Leap1: This really all boils down to who develops more secure computer hardware and software. Jamming GPS and other communications will decide who controls Taiwan. It will decide who dares to challenge the west. If we can jam China’s hardware they lose any war. If they can not jam our hardware they will never take us on.


Way too simplistic - and prone to those miscalculations. First of all, it would not be China’s decision to “take us on”. It would be China’s decision to, if forced (in their minds) to protect their interests against our incursions to take Taiwan, it is perfectly within their capability to do so militarily (as they have recently demonstrated). Don’t underestimate their military - either from the standpoint of size or of sophistication. They have the advantage of being far closer to their objective than we are and, in an approximation of the inverse square law would have an easier time jamming our communications than the reverse.
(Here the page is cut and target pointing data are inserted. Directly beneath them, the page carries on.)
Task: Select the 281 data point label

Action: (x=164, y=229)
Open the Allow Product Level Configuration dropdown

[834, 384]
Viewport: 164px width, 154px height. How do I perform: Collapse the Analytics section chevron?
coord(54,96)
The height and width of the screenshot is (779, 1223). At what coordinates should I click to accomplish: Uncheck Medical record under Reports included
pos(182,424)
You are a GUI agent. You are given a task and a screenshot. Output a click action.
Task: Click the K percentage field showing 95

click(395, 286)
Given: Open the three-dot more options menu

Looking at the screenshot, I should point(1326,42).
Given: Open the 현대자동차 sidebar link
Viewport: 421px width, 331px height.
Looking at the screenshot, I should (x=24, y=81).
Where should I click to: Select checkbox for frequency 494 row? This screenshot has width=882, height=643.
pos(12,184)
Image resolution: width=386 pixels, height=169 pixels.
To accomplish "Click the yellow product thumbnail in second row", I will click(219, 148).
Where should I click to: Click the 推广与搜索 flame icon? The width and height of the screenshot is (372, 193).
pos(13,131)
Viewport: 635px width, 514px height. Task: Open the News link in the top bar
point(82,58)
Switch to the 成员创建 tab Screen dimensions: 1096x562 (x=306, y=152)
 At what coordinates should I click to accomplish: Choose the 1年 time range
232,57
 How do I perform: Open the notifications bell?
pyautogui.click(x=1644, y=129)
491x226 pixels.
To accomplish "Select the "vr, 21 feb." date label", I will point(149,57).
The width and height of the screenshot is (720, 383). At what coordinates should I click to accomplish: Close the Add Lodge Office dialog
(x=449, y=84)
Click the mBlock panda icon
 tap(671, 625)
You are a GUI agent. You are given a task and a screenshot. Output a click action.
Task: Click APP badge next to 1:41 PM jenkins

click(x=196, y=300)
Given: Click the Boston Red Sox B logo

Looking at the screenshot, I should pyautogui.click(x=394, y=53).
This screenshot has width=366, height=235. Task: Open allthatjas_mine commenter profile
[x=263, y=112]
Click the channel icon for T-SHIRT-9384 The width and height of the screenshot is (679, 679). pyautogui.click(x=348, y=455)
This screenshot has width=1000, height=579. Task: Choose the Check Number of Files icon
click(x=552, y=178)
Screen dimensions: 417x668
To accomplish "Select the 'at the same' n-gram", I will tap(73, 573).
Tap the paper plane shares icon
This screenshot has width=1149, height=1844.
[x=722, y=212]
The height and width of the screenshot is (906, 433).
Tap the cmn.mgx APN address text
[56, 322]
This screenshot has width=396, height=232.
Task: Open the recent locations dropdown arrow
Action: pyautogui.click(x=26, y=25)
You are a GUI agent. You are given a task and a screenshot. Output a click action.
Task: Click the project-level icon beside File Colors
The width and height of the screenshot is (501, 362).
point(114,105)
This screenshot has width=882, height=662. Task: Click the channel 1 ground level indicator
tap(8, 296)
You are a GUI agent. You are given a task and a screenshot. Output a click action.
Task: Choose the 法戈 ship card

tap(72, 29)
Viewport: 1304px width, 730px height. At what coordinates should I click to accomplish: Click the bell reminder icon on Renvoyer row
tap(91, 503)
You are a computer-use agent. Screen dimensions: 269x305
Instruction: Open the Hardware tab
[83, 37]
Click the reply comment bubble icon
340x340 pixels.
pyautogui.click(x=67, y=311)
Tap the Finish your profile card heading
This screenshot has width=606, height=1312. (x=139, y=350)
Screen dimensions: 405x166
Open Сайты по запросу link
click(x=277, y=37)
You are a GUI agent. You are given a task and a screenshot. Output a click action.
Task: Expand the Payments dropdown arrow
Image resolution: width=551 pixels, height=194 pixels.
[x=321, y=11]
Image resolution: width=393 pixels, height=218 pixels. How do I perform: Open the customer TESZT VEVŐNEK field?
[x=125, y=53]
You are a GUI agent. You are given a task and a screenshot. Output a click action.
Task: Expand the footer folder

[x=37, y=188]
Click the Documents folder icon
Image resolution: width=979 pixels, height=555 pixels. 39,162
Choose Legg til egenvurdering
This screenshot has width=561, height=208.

They have managed to spend the last few decades growing stronger without the loss of personnel and treasure that we have squandered in an assortment of wars and conflicts around the world. When they needed to apply military strength, such as in Korea during the 1950’s and in Southeast Asia during the 1970’s/1980’s, they did so without hesitation and with overwhelming force. Don’t misinterpret their docile behavior as incompetence or ability. They have just finished warning us about Taiwan and indicating that they have no reason to expect the US to interfere militarily.

Jeff

4 Likes

The angry crap between Taiwan and China has been going on for decades. We just are witnessing en mas for the first time on TV. It shocks most Americans but that reality has been going on for a long time.

Most of any war between the US and China would be fought without much equipment because everyone right now can jam all of it.

In the next few years the US will pull away with secure hardware.

China’s economic growth is over. They are sitting on a pile of debt. Do not be surprised if they forfeit on a lot of that debt. The financial side of things makes any war China might want undoable.

Picking on the flash points in Asia with smaller nations is not all that relevant if the US really wants to hold onto Taiwan for the Taiwanese.

I think it is important to topple the communist party. I think it is safer to topple the communists in the long run.

2 Likes

For a scary plausible war scenario, read “2034” by Elliot Ackerman and Admiral James Stravridis.
Amazon link: https://www.amazon.com/2034-Novel-Next-World-War/dp/B08BSZRX…

Xi is up for reelection and is probably going to be replaced.

Probably not. The last People’s Congress changed their Constitution to allow him to serve for life. Replacing him would be a stunning reversal.

When Japan was militaristic towards the US that was a few elites not the Japanese people. When Hitler rose to power his party was roughly one sixth of the population. Most Germans really never supported him.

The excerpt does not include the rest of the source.